Posted by: Chuck Schroeder | June 9, 2010

A Monument to Trial and Error…Mostly Error

From an outside perspective, one jake and a legitimate limb-hanging tom make for a good turkey season. But at this point in my turkey hunting career, outside views don’t matter too much. I hunt for my own reasons, as well as for others. Which makes this spring all the more painful. Among several other failures and an eye injury, poor decisions cost me and Peter a chance at what would have been our first ever “1-2-3 boom” opportunity at two strutters in seven years of hunting

Painful lessons:

-If two toms come 300 yards across a field, but then briefly go 50 yards in the other direction (and you’re confident that you’re between the turkeys and their roost trees): STAY PUT!

-Guessing zig will guarantee the turkey will zag 7 out of 8 times (the 8th time got me the limb hanger, but it was humiliations galore otherwise).

-If your hunting buddy says, “Watch where that turkey goes into the woods” the night before, SET UP EXACTLY IN THAT SPOT, especially if the birds have been decoy shy.

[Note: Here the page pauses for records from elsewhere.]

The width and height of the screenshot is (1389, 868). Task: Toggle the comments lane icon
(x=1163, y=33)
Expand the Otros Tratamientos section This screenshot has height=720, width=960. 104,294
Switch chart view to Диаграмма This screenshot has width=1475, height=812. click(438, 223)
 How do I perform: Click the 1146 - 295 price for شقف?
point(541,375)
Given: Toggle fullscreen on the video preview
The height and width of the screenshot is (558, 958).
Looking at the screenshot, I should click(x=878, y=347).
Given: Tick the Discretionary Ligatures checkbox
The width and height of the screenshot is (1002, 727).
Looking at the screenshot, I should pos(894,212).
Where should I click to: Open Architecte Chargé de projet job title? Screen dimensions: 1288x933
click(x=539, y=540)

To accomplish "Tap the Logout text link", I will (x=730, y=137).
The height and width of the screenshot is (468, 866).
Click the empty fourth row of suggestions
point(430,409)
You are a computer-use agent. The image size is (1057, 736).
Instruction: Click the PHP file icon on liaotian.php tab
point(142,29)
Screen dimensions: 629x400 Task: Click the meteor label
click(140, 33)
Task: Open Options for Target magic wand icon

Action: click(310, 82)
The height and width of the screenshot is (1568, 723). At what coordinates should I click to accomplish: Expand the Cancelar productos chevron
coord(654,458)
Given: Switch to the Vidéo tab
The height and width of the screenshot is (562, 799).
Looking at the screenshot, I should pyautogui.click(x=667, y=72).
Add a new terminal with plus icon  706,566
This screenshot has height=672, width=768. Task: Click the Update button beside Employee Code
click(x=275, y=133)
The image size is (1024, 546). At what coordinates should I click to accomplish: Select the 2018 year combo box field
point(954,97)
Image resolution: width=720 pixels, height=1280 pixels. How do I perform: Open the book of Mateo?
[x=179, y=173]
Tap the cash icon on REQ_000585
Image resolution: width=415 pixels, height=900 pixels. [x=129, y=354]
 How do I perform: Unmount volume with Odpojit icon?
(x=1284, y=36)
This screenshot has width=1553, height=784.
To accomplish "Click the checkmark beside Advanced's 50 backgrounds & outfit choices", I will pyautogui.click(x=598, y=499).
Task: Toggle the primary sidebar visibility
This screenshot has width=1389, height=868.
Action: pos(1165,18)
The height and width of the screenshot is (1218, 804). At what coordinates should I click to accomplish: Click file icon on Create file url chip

-If you have two spots to set up in the morning, pick the the other one.

-With two people to cover a large field, the best tactic is to have one person at each corner.

-Noseeums and black flies eat DEET for breakfast. Bring mosquito netting on late-season hunts.

-Turkeys only become apparent after 121 minutes…you will spent 120 minutes being drilled like a BP oil rig before you can’t stand the bugs any more and finally stand up to stretch. When you do stretch, DON’T WALK WHERE THE TURKEYS CAN SEE YOU.

I could go on, but it’s still too painful.